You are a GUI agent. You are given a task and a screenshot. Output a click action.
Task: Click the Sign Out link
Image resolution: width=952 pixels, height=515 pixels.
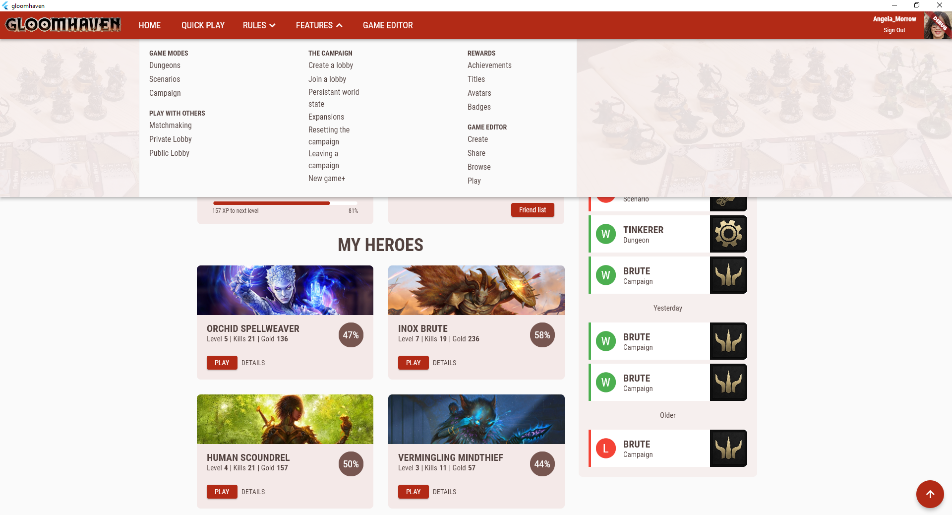coord(894,30)
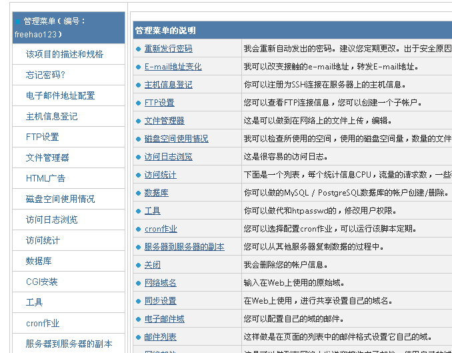Click the 关闭 account link

point(152,265)
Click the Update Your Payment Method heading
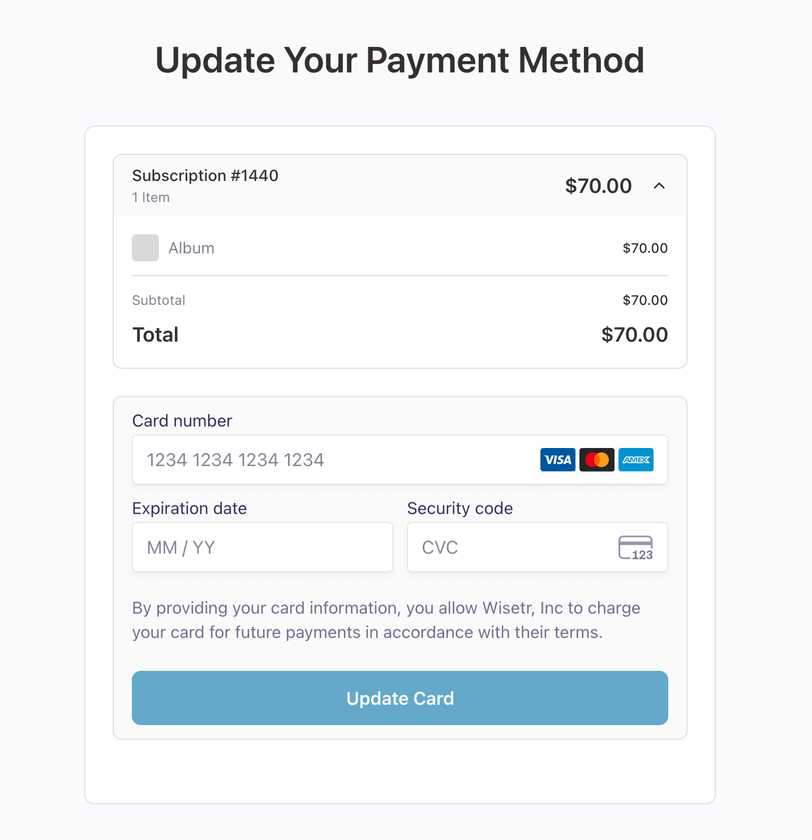This screenshot has width=812, height=840. (x=399, y=60)
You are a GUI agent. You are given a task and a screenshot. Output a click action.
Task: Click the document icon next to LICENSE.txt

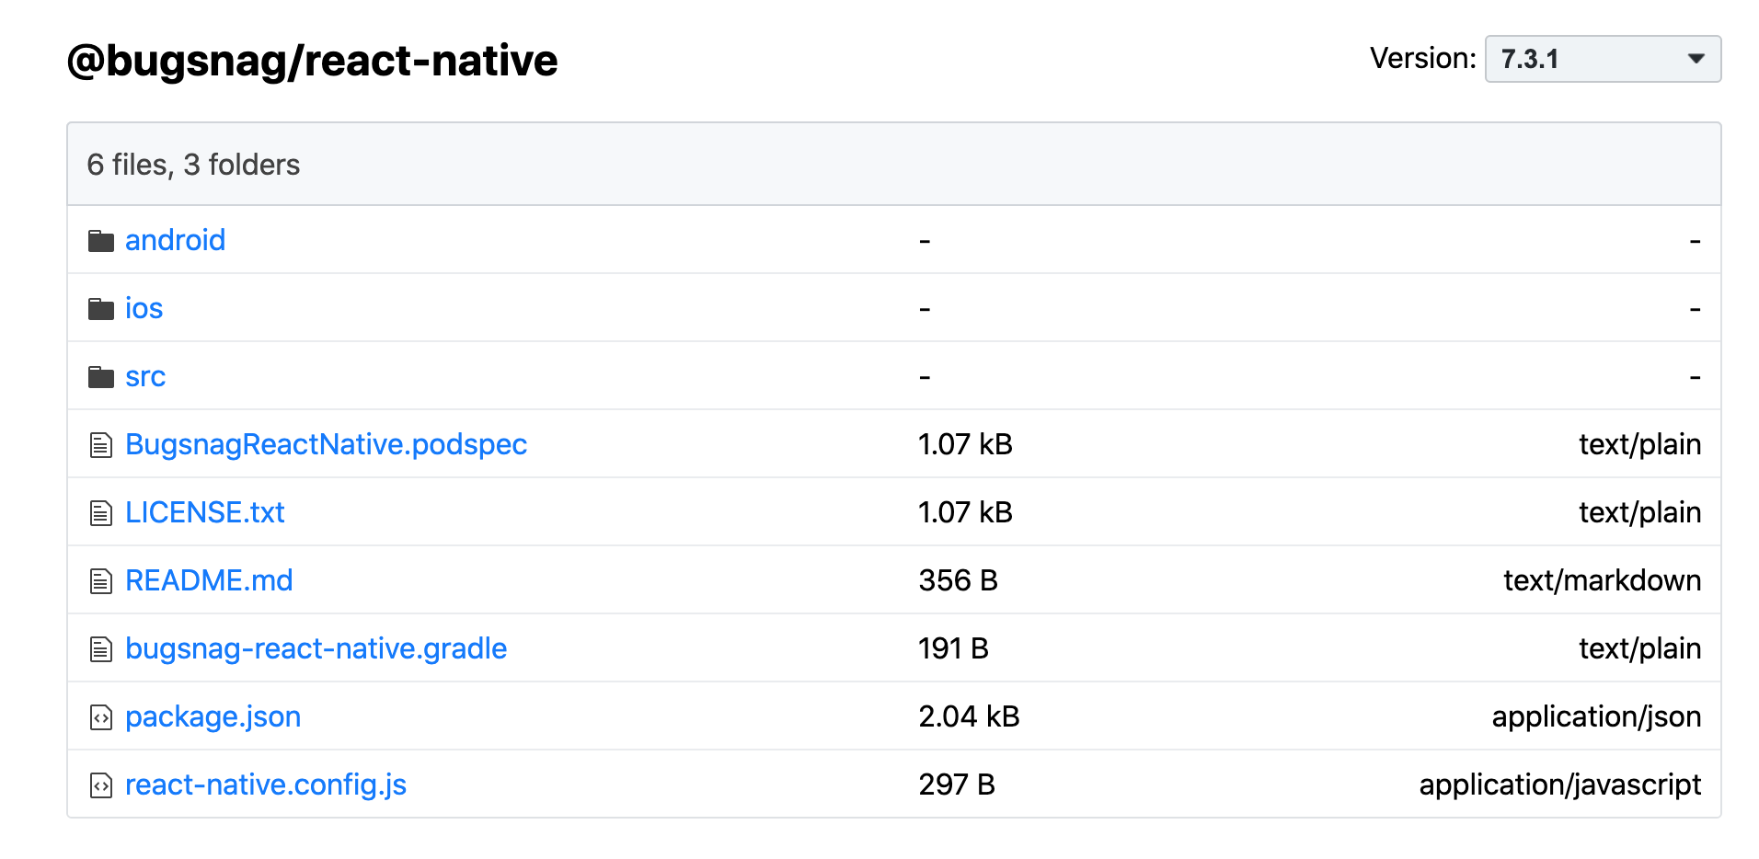coord(100,512)
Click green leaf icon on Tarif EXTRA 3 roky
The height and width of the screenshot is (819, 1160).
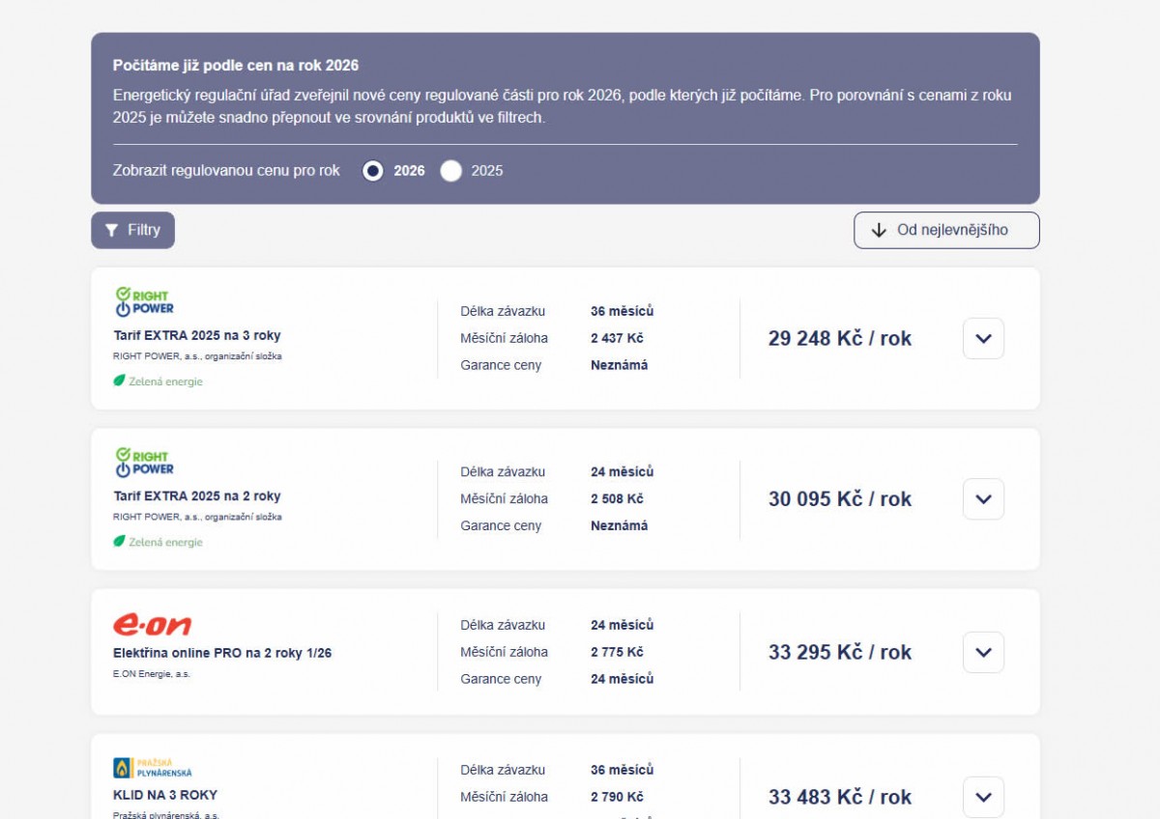click(120, 381)
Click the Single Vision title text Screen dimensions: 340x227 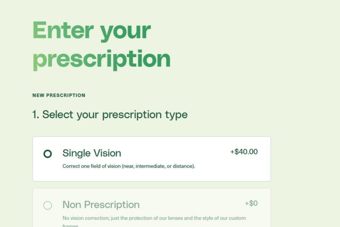92,153
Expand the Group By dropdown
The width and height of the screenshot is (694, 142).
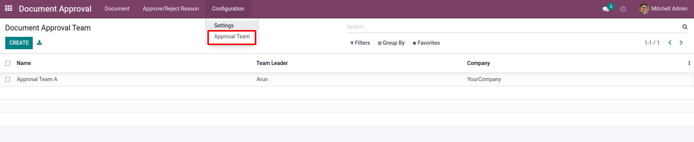[391, 43]
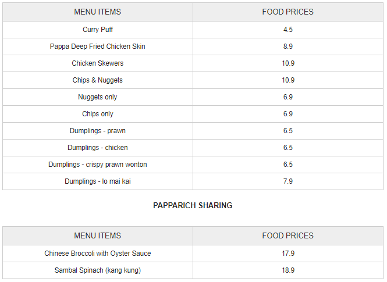Image resolution: width=387 pixels, height=282 pixels.
Task: Select the Chips & Nuggets entry
Action: (x=98, y=80)
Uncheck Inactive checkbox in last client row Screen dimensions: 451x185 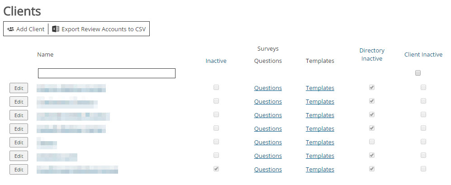coord(216,169)
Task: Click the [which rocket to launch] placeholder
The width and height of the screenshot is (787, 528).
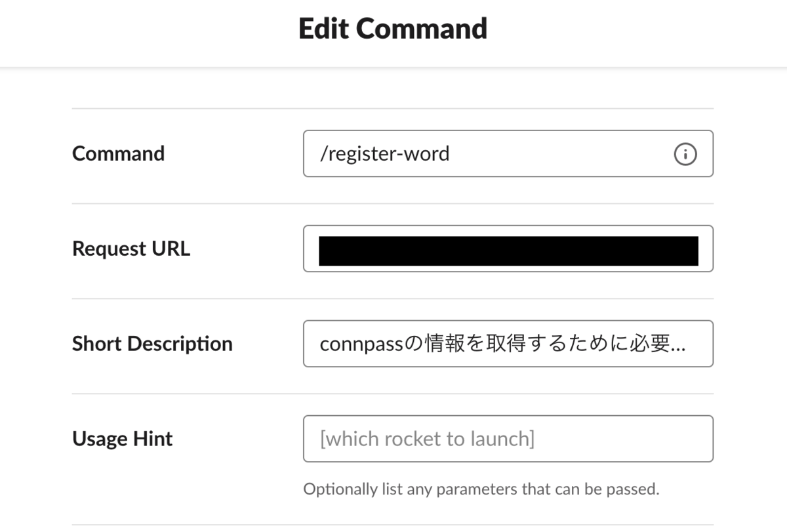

....

* **Required task**
Starting at the line containing "Task: Click the [which" and continuing to the end of the records, lay out those lines as a JSON list of strings, one string per line. Leave out blank lines and pictures.

* **Right answer**
[
  "Task: Click the [which rocket to launch] placeholder",
  "The width and height of the screenshot is (787, 528)."
]